27.04.2016

Berufsbildungsbericht: Gesellschaft muss Ausbildung wieder wertschätzen

Die bayerische Wirtschaft begrüßt die von Bundesbildungsministerin Johanna Wanka (CDU) in Berlin angekündigte Aufwertung der dualen Berufsausbildung durch einen stärkeren Fokus von praxisnaher Berufsorientierung an Gymnasien. „Es ist höchste Zeit, dem Akademisierungswahn in Deutschland die Stirn zu bieten. Dazu gehört auch, dass die Gesellschaft im Kopf umschaltet und erkennt, dass Ausbildung keine Sackgasse ist, sondern vielfältige Karrierechancen eröffnet“, sagt Peter Driessen, Hauptgeschäftsführer des Bayerischen Industrie- und Handelskammertags (BIHK), in einer Reaktion auf den heute vorgelegten nationalen Berufsbildungsbericht.

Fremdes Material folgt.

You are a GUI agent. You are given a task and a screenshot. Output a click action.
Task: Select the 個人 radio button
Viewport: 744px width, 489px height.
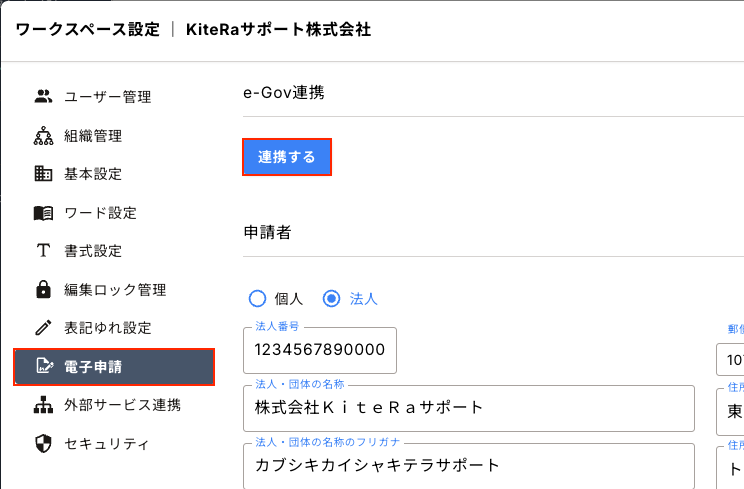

Gerade die bayerischen Unternehmen leiden besonders stark unter der ‎Bewerberlücke: Zu Beginn des aktuellen Ausbildungsjahres im Herbst 2015 blieben im Freistaat mindestens 11.000 Ausbildungsplätze unbesetzt. Diesen standen nur noch 874 unversorgte Bewerber gegenüber, so die Statistik der Arbeitsagentur. ‎„Vor allem kleine und mittlere Unternehmen müssen um jeden Azubi kämpfen“, so Driessen. Der jetzt vorgestellte Ansatz der Bundesregierung unterstütze den in Bayern bereits eingeschlagenen Weg, das Image und den Stellenwert der Ausbildung deutlich aufzuwerten. Dazu haben BIHK, Handwerk und Staatsregierung die Imagekampagne „Elternstolz“ gestartet. Auch mit dem neuen BIHK-Projekt „Ausbildungs Scouts“ werde zusätzlich in allen Schularten für die duale Ausbildung geworben. Dies sei mit Blick auf die rückläufigen Schulabgängerzahlen dringend notwendig, warnt Driessen: Seit Beginn der 1980er Jahre ist die Zahl der Abgänger von Haupt- und Mittelschulen in Bayern massiv geschrumpft, von rund 76.000 auf aktuell ‎‎30.680.‎ Damit stellen sie nur noch 21 Prozent der Schulabgänger.

Zugleich wehrt sich der BIHK-Chef vehement gegen den Vorwurf, dass Betriebe eine Bestenauslese betreiben und Mittelschüler deswegen keine Chance auf eine Lehre hätten. „Alleine im Zuständigkeitsbereich der IHK wird jeder dritte Ausbildungsvertrag mit einem Haupt- bzw. Mittelschüler abgeschlossen. Die Mittelschule ist damit eine wichtige und unersetzliche Säule für unsere Betriebe“, unterstreicht Driessen.

Einen immer größeren Anteil an Auszubildenden in den IHK-zugehörigen Betrieben in Bayern stellen zudem ausländische Jugendliche mit derzeit 7 Prozent (Vorjahr 6,5 Prozent). Dabei komme vor allem der raschen und ‎zielgerichteten Integration von Flüchtlingen in den ‎Arbeitsmark‎t eine Schlüsselrolle beim Lösen des Azubimangels zu. „Viele Unternehmen engagieren sich bereits und sind daran interessiert, auch hier Perspektiven zu schaffen“, so der BIHK-Hauptgeschäftsführer.